### SELECTED PASSAGE
** BEGIN **
You can use MLE. But more approprately, use wblfit.

help wblfit
 wblfit - Weibull parameter estimates
    This MATLAB function returns the estimates of Weibull distribution
    parameters (shape and scale), given the sample data in x.

    Syntax
      parmHat = wblfit(x)

      [parmHat,parmCI] = wblfit(x)
      [parmHat,parmCI] = wblfit(x,alpha)

      [___] = wblfit(x,alpha,censoring)
      [___] = wblfit(x,alpha,censoring,freq)
      [___] = wblfit(x,alpha,censoring,freq,options)

    Input Arguments
      x - Sample data
        vector
      alpha - Significance level
        0.05 (default) | scalar in the range (0,1)
      censoring - Indicator for censoring
        array of 0s (default) | logical vector
      freq - Frequency or weights of observations
        array of 1s (default) | nonnegative vector
      options - Optimization options
        statset('wblfit') (default) | structure

    Output Arguments
      parmHat - Estimate of parameters
        1-by-2 row vector
      parmCI - Confidence intervals for parameters
        2-by-2 matrix

    Examples
      openExample('stats/EstimateParametersOfWeibullDistributionExample')
** END **
### RECORDED INFORMATION
** BEGIN **
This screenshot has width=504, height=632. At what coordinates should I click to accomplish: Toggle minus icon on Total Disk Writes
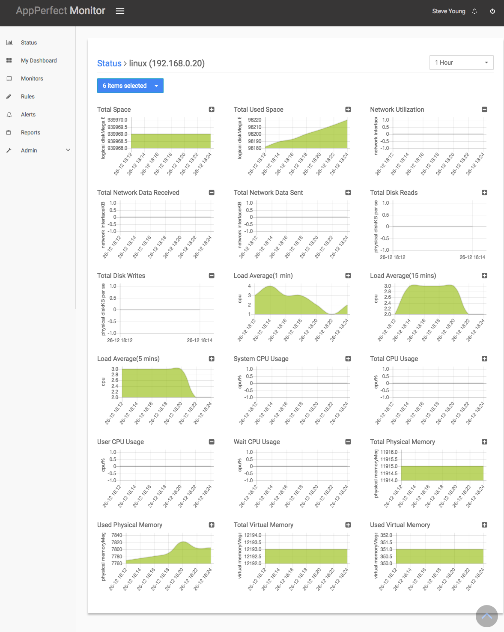pyautogui.click(x=212, y=276)
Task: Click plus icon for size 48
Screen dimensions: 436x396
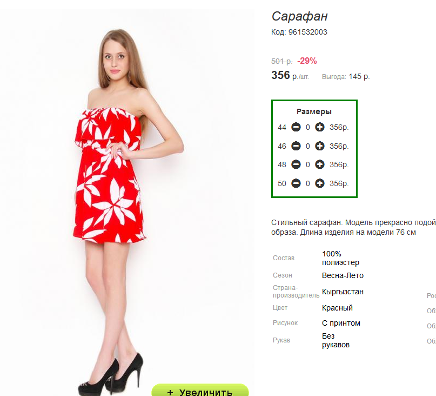Action: pyautogui.click(x=319, y=164)
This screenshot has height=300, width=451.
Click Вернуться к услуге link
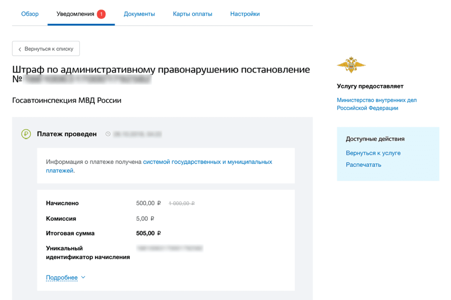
** END **
### TO DO
A: Please print the passage of the wblfit help text between "[___] = wblfit(x,alpha,censoring,freq)" and "the range (0,1)", inclusive.
B: Name every input argument listed in the wblfit help text.
C: Extend the wblfit help text beyond its final line.

### THE REPLIES
A:
[___] = wblfit(x,alpha,censoring,freq)
      [___] = wblfit(x,alpha,censoring,freq,options)

    Input Arguments
      x - Sample data
        vector
      alpha - Significance level
        0.05 (default) | scalar in the range (0,1)

B: x, alpha, censoring, freq, options

C:
      openExample('stats/EstimateParametersOfWeibullDistributionCIExample')
      openExample('stats/EstimateWeibullParametersOptionsExample')

    See also mle, wbllike, wblpdf, wblcdf, wblinv, wblstat, wblrnd, wblplot

    Introduced in Statistics and Machine Learning Toolbox before R2006a
    Documentation for wblfit
       doc wblfit

If you provide the data, we can possibly offer more or better advice. Lacking that, just use wblfit.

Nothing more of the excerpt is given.